During class, after diving into groups, we will take a look at the data repository for the REPLICA paper. Any workflow for exploring the data is fine, but here is one suggested workflow to get you started, with some questions to discuss with your group along the way:
- Read the README to get a sense of the repository organization.
- Take a look at the benchmarks. Is there anything you find interesting or informative about the benchmarks?
- Take a look at the list of all changes identified. Do you see anything you find interesting or informative about the changes?
- Think about what other questions you might ask about the data not answered by the study. Do you have enough information to answer those questions, given enough time? How might you go about doing so?

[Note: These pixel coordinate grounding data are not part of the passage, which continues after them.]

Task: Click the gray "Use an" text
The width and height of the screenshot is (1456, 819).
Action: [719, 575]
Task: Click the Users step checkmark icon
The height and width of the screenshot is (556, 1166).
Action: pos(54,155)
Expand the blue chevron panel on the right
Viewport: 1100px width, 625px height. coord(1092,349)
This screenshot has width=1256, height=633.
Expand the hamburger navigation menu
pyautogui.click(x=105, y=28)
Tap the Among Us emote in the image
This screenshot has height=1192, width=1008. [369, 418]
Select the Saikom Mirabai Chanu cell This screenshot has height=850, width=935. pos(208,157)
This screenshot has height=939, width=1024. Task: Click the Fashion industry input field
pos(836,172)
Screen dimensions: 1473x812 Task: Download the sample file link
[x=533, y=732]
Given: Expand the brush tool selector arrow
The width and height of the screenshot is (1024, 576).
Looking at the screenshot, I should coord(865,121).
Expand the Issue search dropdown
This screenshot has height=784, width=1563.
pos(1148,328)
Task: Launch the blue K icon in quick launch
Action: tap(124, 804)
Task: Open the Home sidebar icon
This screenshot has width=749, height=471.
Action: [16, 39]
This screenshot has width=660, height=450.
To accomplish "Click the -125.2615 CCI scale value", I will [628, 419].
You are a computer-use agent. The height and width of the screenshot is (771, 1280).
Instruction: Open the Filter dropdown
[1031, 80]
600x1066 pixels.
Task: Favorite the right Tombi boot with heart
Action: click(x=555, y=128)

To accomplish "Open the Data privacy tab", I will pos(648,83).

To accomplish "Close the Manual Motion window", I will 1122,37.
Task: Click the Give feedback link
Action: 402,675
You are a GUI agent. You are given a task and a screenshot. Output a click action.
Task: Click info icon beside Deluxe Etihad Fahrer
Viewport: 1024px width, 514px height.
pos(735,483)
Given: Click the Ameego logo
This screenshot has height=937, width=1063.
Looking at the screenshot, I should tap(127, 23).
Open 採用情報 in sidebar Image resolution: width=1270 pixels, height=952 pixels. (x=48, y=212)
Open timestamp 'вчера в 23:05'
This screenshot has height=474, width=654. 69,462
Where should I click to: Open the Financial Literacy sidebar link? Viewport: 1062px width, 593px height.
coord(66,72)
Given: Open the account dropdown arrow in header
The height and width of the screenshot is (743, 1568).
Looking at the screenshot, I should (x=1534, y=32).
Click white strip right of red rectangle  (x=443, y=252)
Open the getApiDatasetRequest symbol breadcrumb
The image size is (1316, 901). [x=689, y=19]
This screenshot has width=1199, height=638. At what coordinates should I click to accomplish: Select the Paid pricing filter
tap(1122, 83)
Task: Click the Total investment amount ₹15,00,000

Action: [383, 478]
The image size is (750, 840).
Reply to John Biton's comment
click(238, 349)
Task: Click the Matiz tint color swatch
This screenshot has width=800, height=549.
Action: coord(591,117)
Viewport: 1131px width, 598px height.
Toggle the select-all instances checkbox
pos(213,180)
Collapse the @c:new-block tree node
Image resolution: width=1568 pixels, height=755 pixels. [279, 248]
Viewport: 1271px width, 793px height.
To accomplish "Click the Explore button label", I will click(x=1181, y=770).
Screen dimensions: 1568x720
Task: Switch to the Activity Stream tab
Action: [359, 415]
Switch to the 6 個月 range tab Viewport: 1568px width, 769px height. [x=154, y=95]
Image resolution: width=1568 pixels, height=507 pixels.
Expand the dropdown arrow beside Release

- Poke around at the analysis scripts. Do you understand what is going on? How might you go about writing scripts to answer the questions you identified about the data in the previous step?
- How might you automate more of this workflow, if at all?
- If time allows, spend some time cloning the repository and running the scripts, possibly modifying them if interested. Or, spend some time poking around at the raw data or at other Git commits. What did you learn from this?
The only graded part will be answering the following discussion question (to be posted in this thread, listing all group members in your response): What did you learn from exploring the data that you did not learn from reading the paper? How might this influence work that you might do in this space, whether that work is another user study, an analysis of the existing data, or the design or improvement of a tool addressing user needs?
You can do this on your own if you cannot make it to class, or enter a Zoom breakout if you're remote. Let me know if you can't attend, but would like me to find you a partner or make an exception.